Furfura is a village in Jangipara community development block of Srirampore subdivision in Hooghly District in the state of West Bengal, India. It is a holy place for some Bengali Muslims. Before the afternoon prayers, people queue up at the mazar (shrine) of Mohammad Abu Bakr Siddique (1846–1939), a prominent pir (holy person) of the town. People say it is the second most prominent mazar in west bengal after Gazi Pir Mazar in Ghutiari Sharif.

==History==
The masjid built by Muqlish Khan in 1375 is a site for Muslim pilgrimage, especially during the pir's mela (fair). It attracts a large number of pilgrims during Urs festival. Oral tradition holds that the Bagdi (Barga Kshatriya) king who ruled here was defeated by Shah Kabir Halibi and Karamuddin, both of whom were killed in the battle. Their tombs are revered to this day by both Hindus and Muslims. Veracity of the account and other details are unstudied.
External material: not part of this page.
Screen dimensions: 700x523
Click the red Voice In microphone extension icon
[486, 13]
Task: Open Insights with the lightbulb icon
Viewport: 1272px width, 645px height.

Furfura Sharif contains the mazar of one Pir Mohammad Abu Bakr Siddique and his five sons, popularly known as the Panch Huzur Qeblah. He was a social and religious reformer, who founded charitable institutes, orphanages, madrasas, schools and learning centers. He encouraged female education by establishing a School for girls in Furfura Sharif named Siddiqua High School. He was the founder of the "Order Of Furfura Sharif" or "Silsila-e-Furfura Sharif" and a religious congregation observed on the 21st, 22nd and 23rd of Falgun (Bengali month) (Approx 5, 6 & 7 March).

Jangipara CD block map

==Location==
Furfura is located at

Villages in Furfura panchayat are as follows: Furfura, Purba Durgapur, Gopalnagar, Hosenpur, Dakshindihi, Rampara, Toralpur, Santoshpur, Chak Barada, Belpara, Ramnagar, Nilarpur, Charpur, Bakcha, Kashipur, Ramchandrapur, Hazipur, and Bhimpur.

==Demographics==
Furfura had a population of 6,720 out of which 1,133 belonged to scheduled castes and 195 belonged to scheduled tribes according to the census of 2001.

==Education==
Furfura High Madrasah is a coeducational institution affiliated to the West Bengal Council of Higher Secondary Education. It has arrangements for teaching Bengali, English, history, geography, philosophy, political science, mathematics and economics. Furfura High Madrasah, established in 1908, is the oldest high madrasah in the district.

The Aliah University controls three other "madrasah colleges" in the state — the "colleges" at Batna (in Malda district), Beldanga (in Murshidabad district) and Furfura Sharif. With the introduction of "modern subjects" including computer application, the teachers for these colleges will now be recruited through the Public Service Commission.

Sk Md Rofiqul Islam was Assistant Teacher and Teacher-in-Charge, Furfura Fatehia Senior Madrasah won the National Award for Teachers in 2007.

==Healthcare==
Furfura has a Primary Health Centre with 10 beds.